Lucien E. Coleman, “How to Teach the Bible,” 1979

Lecture

  • Know what you are talking about.
    When you lecture, become familiar with your subject.
  • Use lecture in combination with other methods.
    What the lecturer says needs to be supported by visuals, outlines, diagrams, graphic illustrations.
  • Focus and refocus attention.
    Remember that there is a limit to the information processing capacity of human beings.  They can’t pay attention to too many things at once.
  • Make ample use of illustrations.

Question & Answer

  • If you want specific information, ask specific questions.
    If the teacher wants specific answers, he might ask, “Can we infer anything about Lot’s religious faith from the crucial choice which he made when he parted ways with Abram?”
  • Express a concept, then ask learners for examples.
    Paul once wrote, “The love money is the root of all kinds of evil.”  Can you think of people in the Bible whose lives exemplify this truth?
  • Pose hypothetical questions to stimulate discussion.
    Here are some examples:  Suppose you had been called upon to appear as defense attorney for Adam and Eve after they had eaten the forbidden fruit.  What points might you have made in there behalf?  If John the Baptist were living today just as he lived during the earthly life of Jesus, would your church welcome him as a member?
  • Pose problem-questions to stimulate thinking about certain biblical principles.
    “If you had no other way to get food for your children, would you steal?”  In connection with a study of the concluding 1 Thessalonians, this question was introduced:  “In this passage we read, “Abstain from all appearance of evil” (5:22).  Yet, Jesus associated with people who were regarded as sinners.  He was even accused of being a “glutton and a drunkard, a friend of tax collectors and sinners.  (Matt. 11:19, RSV).  In light of this, how should we interpret this passage?”

Group Discussion

Group size should vary according to the purpose.
Just two persons may team up to work on short problem-solving assignments in class.  For person-centered discussions in which the participants talk about their attitudes, values, and experiences, groups of three or four are appropriate.  Five is about right for task-oriented groups.
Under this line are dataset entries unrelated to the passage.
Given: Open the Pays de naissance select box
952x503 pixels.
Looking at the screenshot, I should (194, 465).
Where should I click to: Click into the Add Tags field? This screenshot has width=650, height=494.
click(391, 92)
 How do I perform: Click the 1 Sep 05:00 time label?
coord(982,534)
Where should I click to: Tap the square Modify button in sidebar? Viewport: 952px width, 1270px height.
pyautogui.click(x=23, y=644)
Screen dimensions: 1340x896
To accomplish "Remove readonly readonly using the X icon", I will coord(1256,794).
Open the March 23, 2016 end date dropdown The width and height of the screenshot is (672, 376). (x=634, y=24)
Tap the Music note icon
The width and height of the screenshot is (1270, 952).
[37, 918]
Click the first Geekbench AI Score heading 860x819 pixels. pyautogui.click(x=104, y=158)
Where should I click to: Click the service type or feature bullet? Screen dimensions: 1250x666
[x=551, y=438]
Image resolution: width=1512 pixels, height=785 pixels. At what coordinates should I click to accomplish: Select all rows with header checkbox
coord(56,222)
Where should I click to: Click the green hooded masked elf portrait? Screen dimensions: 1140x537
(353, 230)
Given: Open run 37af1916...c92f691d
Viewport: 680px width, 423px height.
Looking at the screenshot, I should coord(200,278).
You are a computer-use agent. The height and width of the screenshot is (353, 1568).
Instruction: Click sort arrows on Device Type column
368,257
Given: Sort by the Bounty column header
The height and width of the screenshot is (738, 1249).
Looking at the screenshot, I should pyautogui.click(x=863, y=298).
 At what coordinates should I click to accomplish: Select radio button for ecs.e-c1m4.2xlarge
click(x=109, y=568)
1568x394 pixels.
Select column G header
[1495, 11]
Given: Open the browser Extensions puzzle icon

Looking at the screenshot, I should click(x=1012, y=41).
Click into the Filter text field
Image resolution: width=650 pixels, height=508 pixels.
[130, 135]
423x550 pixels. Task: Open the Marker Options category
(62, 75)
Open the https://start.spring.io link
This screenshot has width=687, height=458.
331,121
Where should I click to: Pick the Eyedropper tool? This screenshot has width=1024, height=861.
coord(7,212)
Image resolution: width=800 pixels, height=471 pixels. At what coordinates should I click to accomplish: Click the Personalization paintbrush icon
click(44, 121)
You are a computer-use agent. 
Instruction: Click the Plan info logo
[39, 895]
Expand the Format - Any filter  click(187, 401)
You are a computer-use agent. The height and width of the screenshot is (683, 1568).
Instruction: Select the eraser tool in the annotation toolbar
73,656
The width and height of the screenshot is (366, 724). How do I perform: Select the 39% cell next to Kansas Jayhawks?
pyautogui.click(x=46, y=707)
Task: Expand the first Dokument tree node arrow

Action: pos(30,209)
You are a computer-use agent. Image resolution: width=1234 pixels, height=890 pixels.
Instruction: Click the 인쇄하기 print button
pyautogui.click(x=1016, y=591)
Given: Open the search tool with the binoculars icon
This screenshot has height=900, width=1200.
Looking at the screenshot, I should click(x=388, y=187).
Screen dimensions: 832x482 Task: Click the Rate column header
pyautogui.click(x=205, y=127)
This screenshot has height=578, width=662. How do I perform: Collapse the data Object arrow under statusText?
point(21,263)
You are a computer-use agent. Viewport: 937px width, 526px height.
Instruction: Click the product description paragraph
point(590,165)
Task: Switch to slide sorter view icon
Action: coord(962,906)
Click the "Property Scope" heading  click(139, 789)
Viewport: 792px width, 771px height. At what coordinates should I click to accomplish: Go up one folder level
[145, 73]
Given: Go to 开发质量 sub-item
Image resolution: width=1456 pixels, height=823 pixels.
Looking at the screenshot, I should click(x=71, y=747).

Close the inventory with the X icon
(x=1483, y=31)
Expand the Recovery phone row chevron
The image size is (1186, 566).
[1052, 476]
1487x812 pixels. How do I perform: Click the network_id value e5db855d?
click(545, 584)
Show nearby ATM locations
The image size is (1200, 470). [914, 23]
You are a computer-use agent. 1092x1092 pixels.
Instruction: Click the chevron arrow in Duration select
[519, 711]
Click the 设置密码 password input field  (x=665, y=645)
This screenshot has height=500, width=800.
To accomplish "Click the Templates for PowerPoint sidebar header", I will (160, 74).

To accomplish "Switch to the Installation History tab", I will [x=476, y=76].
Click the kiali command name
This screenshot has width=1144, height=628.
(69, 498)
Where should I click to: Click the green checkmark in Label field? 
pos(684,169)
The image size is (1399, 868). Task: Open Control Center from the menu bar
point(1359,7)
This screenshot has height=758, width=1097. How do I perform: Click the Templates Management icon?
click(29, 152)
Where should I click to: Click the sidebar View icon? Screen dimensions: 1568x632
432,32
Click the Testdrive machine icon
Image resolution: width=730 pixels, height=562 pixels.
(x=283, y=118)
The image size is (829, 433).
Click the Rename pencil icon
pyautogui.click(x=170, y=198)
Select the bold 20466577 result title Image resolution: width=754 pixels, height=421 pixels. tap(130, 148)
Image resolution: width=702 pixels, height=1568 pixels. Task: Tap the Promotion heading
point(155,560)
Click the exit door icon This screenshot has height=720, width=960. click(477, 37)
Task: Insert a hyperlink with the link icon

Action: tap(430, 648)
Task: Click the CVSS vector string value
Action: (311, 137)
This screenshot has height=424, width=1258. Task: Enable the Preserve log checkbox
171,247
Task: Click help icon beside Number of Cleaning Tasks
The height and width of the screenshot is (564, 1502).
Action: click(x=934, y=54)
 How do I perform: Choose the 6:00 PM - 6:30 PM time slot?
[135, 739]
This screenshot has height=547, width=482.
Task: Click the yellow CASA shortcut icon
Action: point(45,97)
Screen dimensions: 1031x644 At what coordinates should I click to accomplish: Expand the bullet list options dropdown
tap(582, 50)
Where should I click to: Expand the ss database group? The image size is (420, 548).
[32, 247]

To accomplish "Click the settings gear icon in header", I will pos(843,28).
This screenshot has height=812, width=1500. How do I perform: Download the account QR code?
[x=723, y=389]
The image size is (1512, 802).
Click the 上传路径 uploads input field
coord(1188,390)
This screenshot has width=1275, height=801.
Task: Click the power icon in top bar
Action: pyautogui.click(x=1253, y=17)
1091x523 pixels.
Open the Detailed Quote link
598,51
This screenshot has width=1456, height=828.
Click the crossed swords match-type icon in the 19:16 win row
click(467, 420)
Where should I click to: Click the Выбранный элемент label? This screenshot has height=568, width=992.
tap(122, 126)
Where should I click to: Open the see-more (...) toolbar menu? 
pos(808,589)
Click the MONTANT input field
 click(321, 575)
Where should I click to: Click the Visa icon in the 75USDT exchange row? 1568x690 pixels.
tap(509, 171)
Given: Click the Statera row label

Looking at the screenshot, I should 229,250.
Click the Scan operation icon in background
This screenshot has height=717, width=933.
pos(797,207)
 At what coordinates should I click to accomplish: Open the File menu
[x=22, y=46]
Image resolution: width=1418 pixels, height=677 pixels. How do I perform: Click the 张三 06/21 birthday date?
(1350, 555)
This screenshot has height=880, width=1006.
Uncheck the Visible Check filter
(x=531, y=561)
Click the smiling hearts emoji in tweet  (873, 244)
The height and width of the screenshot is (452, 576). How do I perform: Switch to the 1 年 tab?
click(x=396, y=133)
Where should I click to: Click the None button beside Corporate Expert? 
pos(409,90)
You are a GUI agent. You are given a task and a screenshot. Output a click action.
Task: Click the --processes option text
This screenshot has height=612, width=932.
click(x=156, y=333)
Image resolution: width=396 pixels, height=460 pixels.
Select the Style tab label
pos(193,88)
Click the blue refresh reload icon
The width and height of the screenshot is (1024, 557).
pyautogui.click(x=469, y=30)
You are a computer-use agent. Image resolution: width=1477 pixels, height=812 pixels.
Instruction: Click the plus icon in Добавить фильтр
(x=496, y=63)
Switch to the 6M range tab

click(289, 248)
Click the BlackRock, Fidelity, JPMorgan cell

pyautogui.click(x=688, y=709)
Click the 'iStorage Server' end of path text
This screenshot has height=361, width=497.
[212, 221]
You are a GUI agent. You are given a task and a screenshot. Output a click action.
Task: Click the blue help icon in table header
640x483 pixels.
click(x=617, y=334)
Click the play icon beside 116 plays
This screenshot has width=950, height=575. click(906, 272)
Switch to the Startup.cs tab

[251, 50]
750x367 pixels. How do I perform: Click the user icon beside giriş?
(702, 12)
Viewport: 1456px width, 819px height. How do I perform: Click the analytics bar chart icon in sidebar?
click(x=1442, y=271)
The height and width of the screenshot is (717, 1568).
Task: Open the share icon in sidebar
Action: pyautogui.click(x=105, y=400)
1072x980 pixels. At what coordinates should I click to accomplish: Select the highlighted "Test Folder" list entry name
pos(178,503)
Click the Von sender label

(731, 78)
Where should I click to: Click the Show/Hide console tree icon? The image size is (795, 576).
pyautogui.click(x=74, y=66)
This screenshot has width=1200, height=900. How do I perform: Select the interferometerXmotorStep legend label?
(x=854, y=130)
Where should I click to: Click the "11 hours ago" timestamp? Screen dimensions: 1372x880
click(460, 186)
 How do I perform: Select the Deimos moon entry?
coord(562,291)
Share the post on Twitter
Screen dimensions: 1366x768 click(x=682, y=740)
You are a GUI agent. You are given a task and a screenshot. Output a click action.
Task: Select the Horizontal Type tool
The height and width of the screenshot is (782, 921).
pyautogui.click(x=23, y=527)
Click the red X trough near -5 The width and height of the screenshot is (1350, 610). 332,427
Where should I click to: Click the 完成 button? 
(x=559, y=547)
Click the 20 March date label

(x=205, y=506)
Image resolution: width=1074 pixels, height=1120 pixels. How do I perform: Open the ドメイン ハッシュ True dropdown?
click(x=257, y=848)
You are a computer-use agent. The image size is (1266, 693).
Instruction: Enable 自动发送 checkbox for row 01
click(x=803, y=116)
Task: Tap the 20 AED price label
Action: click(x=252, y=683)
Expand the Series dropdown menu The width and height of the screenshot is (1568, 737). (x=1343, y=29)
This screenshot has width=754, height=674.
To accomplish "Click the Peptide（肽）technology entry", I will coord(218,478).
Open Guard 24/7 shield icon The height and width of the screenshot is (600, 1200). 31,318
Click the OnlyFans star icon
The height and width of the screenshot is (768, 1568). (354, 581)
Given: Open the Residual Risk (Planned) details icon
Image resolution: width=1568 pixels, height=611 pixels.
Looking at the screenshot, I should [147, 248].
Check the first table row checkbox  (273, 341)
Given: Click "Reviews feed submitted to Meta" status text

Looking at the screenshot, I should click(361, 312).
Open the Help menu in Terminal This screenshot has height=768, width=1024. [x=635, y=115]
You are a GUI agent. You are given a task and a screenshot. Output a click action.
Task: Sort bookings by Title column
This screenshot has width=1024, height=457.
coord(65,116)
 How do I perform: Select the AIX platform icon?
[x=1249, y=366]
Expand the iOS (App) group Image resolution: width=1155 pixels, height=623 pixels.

  • Give discussion groups specific assignments.
    “You will have thirty minutes to discuss these three questions:
    What are the advantages of Christian discipleship?
    What are the disadvantages of Christian discipleship?
    What are the Christian’s sources of power?
  • Give task-oriented groups a chance to report.
  • Provide essential resources.
  • Don’t ask discussion groups to go beyond their level of knowledge.
    Group discussion should not be a pooling of ignorance.
  • Group discussion is not a monologue.
    When two or more groups are going in the classroom, it is best for the teacher to observe from a distance.

Case Study

You present a problem situation to a small group for them to analyze and solve.

  • Develop your own case study from real life situations.
    Disguise the names and descriptions of people and places to avoid embarrassment and possible legal problems.  Occasionally stories in newspapers or magazines can be developed into case studies.
  • In developing case studies, concentrate on presenting facts.
    Try to make the situation as real as possible with conversations between people, descriptions of events, and so on.  The entire case study can be a creation with no direct tie to a real situation, but it must appear realistic.
  • Select or create case studies that fit the backgrounds and experiences of participants as well as fit the learning objectives.
  • Provide specific questions at the end of the case to direct the group members.
    For example, for cases involving interpersonal problems, questions might be:
    What would you do?  Why?  With whom?  How would you do it?  When?
  • Give participants a specific time for working on the case study.

Brainstorming

Brainstorming is a method of problem solving in which group members suggest in rapid-fire order all the possible solutions they can think of.  Criticism is ruled out.  Evaluation of ideas comes later. – Leroy Ford

Purpose of brainstorming:

Brainstorming has been used for years in business, industry, government, education, and community groups as a popular and effective problem-solving and possibility-producing technique.  The usefulness of brainstorming has been demonstrated in product improvement, program planning, and all sorts of problem-solving.  ‘In its freest form, this learning process that comes to mind without fear of criticism, laughter, ridicule, or any of the other ways in which creative and imaginative thinking is usually squelched in a group.”

The object of brainstorming is to break down barriers to creative thinking, elicit a variety of ideas from ever person in the group, and, in short, generate as many ideas, solutions, and suggestions as possible.